▶ **What to do**: An exact, complete copy of the entries that follow is needed.

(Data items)

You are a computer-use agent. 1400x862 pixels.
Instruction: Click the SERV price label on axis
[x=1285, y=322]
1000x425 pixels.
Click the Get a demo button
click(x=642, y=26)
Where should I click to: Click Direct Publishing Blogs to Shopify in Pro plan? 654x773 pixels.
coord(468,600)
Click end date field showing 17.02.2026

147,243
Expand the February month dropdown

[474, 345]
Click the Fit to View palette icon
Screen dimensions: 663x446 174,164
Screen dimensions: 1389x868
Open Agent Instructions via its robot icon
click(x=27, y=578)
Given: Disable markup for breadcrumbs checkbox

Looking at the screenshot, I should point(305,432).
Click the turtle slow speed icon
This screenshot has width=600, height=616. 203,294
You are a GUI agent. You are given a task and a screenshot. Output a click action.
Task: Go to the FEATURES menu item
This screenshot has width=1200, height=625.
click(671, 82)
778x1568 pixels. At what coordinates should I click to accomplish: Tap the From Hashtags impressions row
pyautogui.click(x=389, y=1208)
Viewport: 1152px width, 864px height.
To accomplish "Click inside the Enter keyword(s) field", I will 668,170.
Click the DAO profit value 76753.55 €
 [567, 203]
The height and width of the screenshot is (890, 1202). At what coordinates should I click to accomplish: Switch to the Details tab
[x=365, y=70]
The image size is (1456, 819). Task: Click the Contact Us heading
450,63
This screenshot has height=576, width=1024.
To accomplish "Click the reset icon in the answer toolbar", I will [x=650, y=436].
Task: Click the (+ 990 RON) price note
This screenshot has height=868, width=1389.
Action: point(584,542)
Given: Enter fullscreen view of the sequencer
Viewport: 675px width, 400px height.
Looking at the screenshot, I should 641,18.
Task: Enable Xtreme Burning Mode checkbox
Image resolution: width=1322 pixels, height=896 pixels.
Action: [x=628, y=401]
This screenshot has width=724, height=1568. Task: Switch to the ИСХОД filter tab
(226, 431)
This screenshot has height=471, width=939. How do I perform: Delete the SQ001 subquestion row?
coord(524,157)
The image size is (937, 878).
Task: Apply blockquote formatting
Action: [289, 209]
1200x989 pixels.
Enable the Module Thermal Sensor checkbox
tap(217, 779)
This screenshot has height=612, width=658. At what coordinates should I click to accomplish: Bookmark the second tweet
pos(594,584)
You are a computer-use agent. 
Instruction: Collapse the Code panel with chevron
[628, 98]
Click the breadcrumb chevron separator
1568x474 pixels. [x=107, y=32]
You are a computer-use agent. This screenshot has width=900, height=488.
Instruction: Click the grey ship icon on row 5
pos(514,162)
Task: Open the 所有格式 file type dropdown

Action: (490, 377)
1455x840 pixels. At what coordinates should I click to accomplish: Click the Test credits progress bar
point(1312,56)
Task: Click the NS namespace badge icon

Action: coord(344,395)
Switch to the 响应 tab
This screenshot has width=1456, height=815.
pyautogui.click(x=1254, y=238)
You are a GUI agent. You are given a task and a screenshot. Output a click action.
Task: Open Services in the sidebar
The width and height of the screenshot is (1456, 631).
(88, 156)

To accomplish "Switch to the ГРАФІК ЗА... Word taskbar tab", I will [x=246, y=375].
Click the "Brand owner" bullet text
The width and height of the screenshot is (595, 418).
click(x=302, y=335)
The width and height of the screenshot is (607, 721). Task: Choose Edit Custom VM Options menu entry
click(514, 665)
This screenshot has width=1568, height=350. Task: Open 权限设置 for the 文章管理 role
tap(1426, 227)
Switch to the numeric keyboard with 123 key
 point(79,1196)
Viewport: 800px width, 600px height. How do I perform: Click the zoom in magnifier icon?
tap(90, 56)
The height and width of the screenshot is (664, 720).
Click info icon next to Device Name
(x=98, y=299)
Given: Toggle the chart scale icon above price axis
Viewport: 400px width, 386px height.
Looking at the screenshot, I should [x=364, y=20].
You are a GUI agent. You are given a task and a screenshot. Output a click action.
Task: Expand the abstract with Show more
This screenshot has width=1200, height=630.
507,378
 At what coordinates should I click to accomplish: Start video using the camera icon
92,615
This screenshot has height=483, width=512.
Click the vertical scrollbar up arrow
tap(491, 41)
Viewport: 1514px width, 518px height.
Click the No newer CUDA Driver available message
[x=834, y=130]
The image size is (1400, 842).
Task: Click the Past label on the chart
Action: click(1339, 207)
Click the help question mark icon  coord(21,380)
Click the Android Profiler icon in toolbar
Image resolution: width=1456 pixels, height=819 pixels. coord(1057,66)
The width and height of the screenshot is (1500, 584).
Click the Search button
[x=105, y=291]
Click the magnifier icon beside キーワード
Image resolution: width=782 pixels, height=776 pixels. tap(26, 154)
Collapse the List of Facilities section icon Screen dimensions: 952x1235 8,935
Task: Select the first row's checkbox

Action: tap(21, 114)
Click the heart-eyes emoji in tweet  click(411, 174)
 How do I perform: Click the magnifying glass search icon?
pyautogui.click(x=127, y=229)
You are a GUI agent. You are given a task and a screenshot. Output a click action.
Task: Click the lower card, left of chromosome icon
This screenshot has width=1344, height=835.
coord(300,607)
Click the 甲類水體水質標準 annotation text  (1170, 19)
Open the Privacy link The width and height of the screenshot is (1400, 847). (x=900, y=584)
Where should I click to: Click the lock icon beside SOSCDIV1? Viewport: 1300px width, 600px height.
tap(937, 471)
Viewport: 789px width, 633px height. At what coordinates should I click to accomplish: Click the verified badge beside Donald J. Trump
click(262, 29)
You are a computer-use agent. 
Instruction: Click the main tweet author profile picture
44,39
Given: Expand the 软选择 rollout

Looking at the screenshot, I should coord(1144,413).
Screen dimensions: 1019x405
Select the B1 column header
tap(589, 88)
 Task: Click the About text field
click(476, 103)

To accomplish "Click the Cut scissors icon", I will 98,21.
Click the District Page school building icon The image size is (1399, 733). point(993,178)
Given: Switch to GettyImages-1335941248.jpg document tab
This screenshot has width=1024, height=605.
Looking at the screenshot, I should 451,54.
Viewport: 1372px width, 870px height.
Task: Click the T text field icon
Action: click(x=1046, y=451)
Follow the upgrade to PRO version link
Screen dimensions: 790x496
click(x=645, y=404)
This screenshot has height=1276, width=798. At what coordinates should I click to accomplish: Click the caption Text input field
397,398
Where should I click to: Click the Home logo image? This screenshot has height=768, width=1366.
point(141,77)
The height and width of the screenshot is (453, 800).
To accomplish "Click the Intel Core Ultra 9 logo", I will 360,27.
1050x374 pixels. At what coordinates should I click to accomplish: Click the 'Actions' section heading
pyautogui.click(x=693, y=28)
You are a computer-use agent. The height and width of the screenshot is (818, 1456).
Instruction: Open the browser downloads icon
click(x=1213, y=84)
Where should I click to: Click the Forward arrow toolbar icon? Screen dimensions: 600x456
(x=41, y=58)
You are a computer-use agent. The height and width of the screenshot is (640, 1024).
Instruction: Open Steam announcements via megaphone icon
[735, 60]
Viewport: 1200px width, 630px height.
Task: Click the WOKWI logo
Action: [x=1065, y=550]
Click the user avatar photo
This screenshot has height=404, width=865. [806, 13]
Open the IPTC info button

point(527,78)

▶ **Answer box**:
You are a computer-use agent. 1400x862 pixels.
Instruction: Click the SERV price label on axis
[x=1285, y=322]
1000x425 pixels.
Click the Get a demo button
click(x=642, y=26)
Where should I click to: Click Direct Publishing Blogs to Shopify in Pro plan? 654x773 pixels.
coord(468,600)
Click end date field showing 17.02.2026

147,243
Expand the February month dropdown

[474, 345]
Click the Fit to View palette icon
Screen dimensions: 663x446 174,164
Screen dimensions: 1389x868
Open Agent Instructions via its robot icon
click(x=27, y=578)
Given: Disable markup for breadcrumbs checkbox

Looking at the screenshot, I should point(305,432).
Click the turtle slow speed icon
This screenshot has width=600, height=616. 203,294
You are a GUI agent. You are given a task and a screenshot. Output a click action.
Task: Go to the FEATURES menu item
This screenshot has width=1200, height=625.
click(671, 82)
778x1568 pixels. At what coordinates should I click to accomplish: Tap the From Hashtags impressions row
pyautogui.click(x=389, y=1208)
Viewport: 1152px width, 864px height.
To accomplish "Click inside the Enter keyword(s) field", I will 668,170.
Click the DAO profit value 76753.55 €
 [567, 203]
The height and width of the screenshot is (890, 1202). At what coordinates should I click to accomplish: Switch to the Details tab
[x=365, y=70]
The image size is (1456, 819). Task: Click the Contact Us heading
450,63
This screenshot has height=576, width=1024.
To accomplish "Click the reset icon in the answer toolbar", I will [x=650, y=436].
Task: Click the (+ 990 RON) price note
This screenshot has height=868, width=1389.
Action: point(584,542)
Given: Enter fullscreen view of the sequencer
Viewport: 675px width, 400px height.
Looking at the screenshot, I should 641,18.
Task: Enable Xtreme Burning Mode checkbox
Image resolution: width=1322 pixels, height=896 pixels.
Action: [x=628, y=401]
This screenshot has width=724, height=1568. Task: Switch to the ИСХОД filter tab
(226, 431)
This screenshot has height=471, width=939. How do I perform: Delete the SQ001 subquestion row?
coord(524,157)
The image size is (937, 878).
Task: Apply blockquote formatting
Action: [289, 209]
1200x989 pixels.
Enable the Module Thermal Sensor checkbox
tap(217, 779)
This screenshot has height=612, width=658. At what coordinates should I click to accomplish: Bookmark the second tweet
pos(594,584)
You are a computer-use agent. 
Instruction: Collapse the Code panel with chevron
[628, 98]
Click the breadcrumb chevron separator
1568x474 pixels. [x=107, y=32]
You are a computer-use agent. This screenshot has width=900, height=488.
Instruction: Click the grey ship icon on row 5
pos(514,162)
Task: Open the 所有格式 file type dropdown

Action: (490, 377)
1455x840 pixels. At what coordinates should I click to accomplish: Click the Test credits progress bar
point(1312,56)
Task: Click the NS namespace badge icon

Action: coord(344,395)
Switch to the 响应 tab
This screenshot has width=1456, height=815.
pyautogui.click(x=1254, y=238)
You are a GUI agent. You are given a task and a screenshot. Output a click action.
Task: Open Services in the sidebar
The width and height of the screenshot is (1456, 631).
(88, 156)

To accomplish "Switch to the ГРАФІК ЗА... Word taskbar tab", I will [x=246, y=375].
Click the "Brand owner" bullet text
The width and height of the screenshot is (595, 418).
click(x=302, y=335)
The width and height of the screenshot is (607, 721). Task: Choose Edit Custom VM Options menu entry
click(514, 665)
This screenshot has width=1568, height=350. Task: Open 权限设置 for the 文章管理 role
tap(1426, 227)
Switch to the numeric keyboard with 123 key
 point(79,1196)
Viewport: 800px width, 600px height. How do I perform: Click the zoom in magnifier icon?
tap(90, 56)
The height and width of the screenshot is (664, 720).
Click info icon next to Device Name
(x=98, y=299)
Given: Toggle the chart scale icon above price axis
Viewport: 400px width, 386px height.
Looking at the screenshot, I should [x=364, y=20].
You are a GUI agent. You are given a task and a screenshot. Output a click action.
Task: Expand the abstract with Show more
This screenshot has width=1200, height=630.
507,378
 At what coordinates should I click to accomplish: Start video using the camera icon
92,615
This screenshot has height=483, width=512.
Click the vertical scrollbar up arrow
tap(491, 41)
Viewport: 1514px width, 518px height.
Click the No newer CUDA Driver available message
[x=834, y=130]
The image size is (1400, 842).
Task: Click the Past label on the chart
Action: click(1339, 207)
Click the help question mark icon  coord(21,380)
Click the Android Profiler icon in toolbar
Image resolution: width=1456 pixels, height=819 pixels. coord(1057,66)
The width and height of the screenshot is (1500, 584).
Click the Search button
[x=105, y=291]
Click the magnifier icon beside キーワード
Image resolution: width=782 pixels, height=776 pixels. tap(26, 154)
Collapse the List of Facilities section icon Screen dimensions: 952x1235 8,935
Task: Select the first row's checkbox

Action: tap(21, 114)
Click the heart-eyes emoji in tweet  click(411, 174)
 How do I perform: Click the magnifying glass search icon?
pyautogui.click(x=127, y=229)
You are a GUI agent. You are given a task and a screenshot. Output a click action.
Task: Click the lower card, left of chromosome icon
This screenshot has width=1344, height=835.
coord(300,607)
Click the 甲類水體水質標準 annotation text  (1170, 19)
Open the Privacy link The width and height of the screenshot is (1400, 847). (x=900, y=584)
Where should I click to: Click the lock icon beside SOSCDIV1? Viewport: 1300px width, 600px height.
tap(937, 471)
Viewport: 789px width, 633px height. At what coordinates should I click to accomplish: Click the verified badge beside Donald J. Trump
click(262, 29)
You are a computer-use agent. 
Instruction: Click the main tweet author profile picture
44,39
Given: Expand the 软选择 rollout

Looking at the screenshot, I should coord(1144,413).
Screen dimensions: 1019x405
Select the B1 column header
tap(589, 88)
 Task: Click the About text field
click(476, 103)

To accomplish "Click the Cut scissors icon", I will 98,21.
Click the District Page school building icon The image size is (1399, 733). point(993,178)
Given: Switch to GettyImages-1335941248.jpg document tab
This screenshot has width=1024, height=605.
Looking at the screenshot, I should 451,54.
Viewport: 1372px width, 870px height.
Task: Click the T text field icon
Action: click(x=1046, y=451)
Follow the upgrade to PRO version link
Screen dimensions: 790x496
click(x=645, y=404)
This screenshot has height=1276, width=798. At what coordinates should I click to accomplish: Click the caption Text input field
397,398
Where should I click to: Click the Home logo image? This screenshot has height=768, width=1366.
point(141,77)
The height and width of the screenshot is (453, 800).
To accomplish "Click the Intel Core Ultra 9 logo", I will 360,27.
1050x374 pixels. At what coordinates should I click to accomplish: Click the 'Actions' section heading
pyautogui.click(x=693, y=28)
You are a computer-use agent. The height and width of the screenshot is (818, 1456).
Instruction: Open the browser downloads icon
click(x=1213, y=84)
Where should I click to: Click the Forward arrow toolbar icon? Screen dimensions: 600x456
(x=41, y=58)
You are a computer-use agent. The height and width of the screenshot is (640, 1024).
Instruction: Open Steam announcements via megaphone icon
[735, 60]
Viewport: 1200px width, 630px height.
Task: Click the WOKWI logo
Action: [x=1065, y=550]
Click the user avatar photo
This screenshot has height=404, width=865. [806, 13]
Open the IPTC info button

point(527,78)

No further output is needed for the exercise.